*TASK STATEMENT*
Nothing in the records should change; write them all out again.

RECORDS SHOWN: Begin

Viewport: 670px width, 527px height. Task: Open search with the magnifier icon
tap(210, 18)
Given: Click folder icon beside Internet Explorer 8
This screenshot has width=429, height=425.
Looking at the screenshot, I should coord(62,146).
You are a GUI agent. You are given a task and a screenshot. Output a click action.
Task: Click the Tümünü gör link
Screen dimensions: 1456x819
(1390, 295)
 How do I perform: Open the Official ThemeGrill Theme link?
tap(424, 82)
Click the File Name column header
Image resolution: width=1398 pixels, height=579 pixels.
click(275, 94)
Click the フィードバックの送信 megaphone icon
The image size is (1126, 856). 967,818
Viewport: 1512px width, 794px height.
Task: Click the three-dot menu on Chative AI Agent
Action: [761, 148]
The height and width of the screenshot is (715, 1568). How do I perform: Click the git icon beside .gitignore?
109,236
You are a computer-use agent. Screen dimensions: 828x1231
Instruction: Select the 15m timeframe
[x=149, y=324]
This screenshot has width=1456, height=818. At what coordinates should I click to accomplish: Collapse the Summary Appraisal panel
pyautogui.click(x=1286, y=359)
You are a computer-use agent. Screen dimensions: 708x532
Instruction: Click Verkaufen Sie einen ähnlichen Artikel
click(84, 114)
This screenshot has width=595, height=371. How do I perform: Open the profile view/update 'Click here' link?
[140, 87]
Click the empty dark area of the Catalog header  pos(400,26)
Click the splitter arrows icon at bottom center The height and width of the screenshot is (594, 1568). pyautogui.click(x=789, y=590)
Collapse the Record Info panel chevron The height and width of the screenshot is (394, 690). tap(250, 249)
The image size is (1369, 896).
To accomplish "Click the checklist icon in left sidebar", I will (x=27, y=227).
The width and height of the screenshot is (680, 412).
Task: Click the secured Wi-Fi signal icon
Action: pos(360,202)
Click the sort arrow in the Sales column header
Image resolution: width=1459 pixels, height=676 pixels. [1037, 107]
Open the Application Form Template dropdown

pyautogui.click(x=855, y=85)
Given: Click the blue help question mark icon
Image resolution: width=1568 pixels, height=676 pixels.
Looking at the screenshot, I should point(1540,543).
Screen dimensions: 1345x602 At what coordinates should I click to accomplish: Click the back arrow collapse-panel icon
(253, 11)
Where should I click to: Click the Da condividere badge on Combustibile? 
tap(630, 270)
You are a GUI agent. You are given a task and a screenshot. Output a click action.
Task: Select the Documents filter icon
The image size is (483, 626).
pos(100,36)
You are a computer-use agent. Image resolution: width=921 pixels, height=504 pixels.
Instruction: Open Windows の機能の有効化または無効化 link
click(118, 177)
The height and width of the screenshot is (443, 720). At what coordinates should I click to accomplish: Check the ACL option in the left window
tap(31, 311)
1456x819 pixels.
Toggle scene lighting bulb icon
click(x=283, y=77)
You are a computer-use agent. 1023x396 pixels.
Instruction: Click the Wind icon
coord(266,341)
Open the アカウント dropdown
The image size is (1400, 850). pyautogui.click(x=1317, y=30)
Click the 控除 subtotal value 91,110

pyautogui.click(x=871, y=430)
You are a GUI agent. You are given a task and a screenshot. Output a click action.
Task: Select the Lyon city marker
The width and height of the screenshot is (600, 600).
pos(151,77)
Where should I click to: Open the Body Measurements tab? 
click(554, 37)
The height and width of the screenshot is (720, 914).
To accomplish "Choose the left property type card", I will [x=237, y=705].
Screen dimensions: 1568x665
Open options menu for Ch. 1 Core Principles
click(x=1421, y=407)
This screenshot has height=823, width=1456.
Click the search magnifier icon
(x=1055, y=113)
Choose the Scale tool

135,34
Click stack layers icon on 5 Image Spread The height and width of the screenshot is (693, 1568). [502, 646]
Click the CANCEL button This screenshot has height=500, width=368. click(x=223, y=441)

RECORDS SHOWN: End

*ANSWER*
Viewport: 670px width, 527px height. Task: Open search with the magnifier icon
tap(210, 18)
Given: Click folder icon beside Internet Explorer 8
This screenshot has width=429, height=425.
Looking at the screenshot, I should coord(62,146).
You are a GUI agent. You are given a task and a screenshot. Output a click action.
Task: Click the Tümünü gör link
Screen dimensions: 1456x819
(1390, 295)
 How do I perform: Open the Official ThemeGrill Theme link?
tap(424, 82)
Click the File Name column header
Image resolution: width=1398 pixels, height=579 pixels.
click(275, 94)
Click the フィードバックの送信 megaphone icon
The image size is (1126, 856). 967,818
Viewport: 1512px width, 794px height.
Task: Click the three-dot menu on Chative AI Agent
Action: [761, 148]
The height and width of the screenshot is (715, 1568). How do I perform: Click the git icon beside .gitignore?
109,236
You are a computer-use agent. Screen dimensions: 828x1231
Instruction: Select the 15m timeframe
[x=149, y=324]
This screenshot has width=1456, height=818. At what coordinates should I click to accomplish: Collapse the Summary Appraisal panel
pyautogui.click(x=1286, y=359)
You are a computer-use agent. Screen dimensions: 708x532
Instruction: Click Verkaufen Sie einen ähnlichen Artikel
click(84, 114)
This screenshot has width=595, height=371. How do I perform: Open the profile view/update 'Click here' link?
[140, 87]
Click the empty dark area of the Catalog header  pos(400,26)
Click the splitter arrows icon at bottom center The height and width of the screenshot is (594, 1568). pyautogui.click(x=789, y=590)
Collapse the Record Info panel chevron The height and width of the screenshot is (394, 690). tap(250, 249)
The image size is (1369, 896).
To accomplish "Click the checklist icon in left sidebar", I will (x=27, y=227).
The width and height of the screenshot is (680, 412).
Task: Click the secured Wi-Fi signal icon
Action: pos(360,202)
Click the sort arrow in the Sales column header
Image resolution: width=1459 pixels, height=676 pixels. [1037, 107]
Open the Application Form Template dropdown

pyautogui.click(x=855, y=85)
Given: Click the blue help question mark icon
Image resolution: width=1568 pixels, height=676 pixels.
Looking at the screenshot, I should point(1540,543).
Screen dimensions: 1345x602 At what coordinates should I click to accomplish: Click the back arrow collapse-panel icon
(253, 11)
Where should I click to: Click the Da condividere badge on Combustibile? 
tap(630, 270)
You are a GUI agent. You are given a task and a screenshot. Output a click action.
Task: Select the Documents filter icon
The image size is (483, 626).
pos(100,36)
You are a computer-use agent. Image resolution: width=921 pixels, height=504 pixels.
Instruction: Open Windows の機能の有効化または無効化 link
click(118, 177)
The height and width of the screenshot is (443, 720). At what coordinates should I click to accomplish: Check the ACL option in the left window
tap(31, 311)
1456x819 pixels.
Toggle scene lighting bulb icon
click(x=283, y=77)
You are a computer-use agent. 1023x396 pixels.
Instruction: Click the Wind icon
coord(266,341)
Open the アカウント dropdown
The image size is (1400, 850). pyautogui.click(x=1317, y=30)
Click the 控除 subtotal value 91,110

pyautogui.click(x=871, y=430)
You are a GUI agent. You are given a task and a screenshot. Output a click action.
Task: Select the Lyon city marker
The width and height of the screenshot is (600, 600).
pos(151,77)
Where should I click to: Open the Body Measurements tab? 
click(554, 37)
The height and width of the screenshot is (720, 914).
To accomplish "Choose the left property type card", I will [x=237, y=705].
Screen dimensions: 1568x665
Open options menu for Ch. 1 Core Principles
click(x=1421, y=407)
This screenshot has height=823, width=1456.
Click the search magnifier icon
(x=1055, y=113)
Choose the Scale tool

135,34
Click stack layers icon on 5 Image Spread The height and width of the screenshot is (693, 1568). [502, 646]
Click the CANCEL button This screenshot has height=500, width=368. click(x=223, y=441)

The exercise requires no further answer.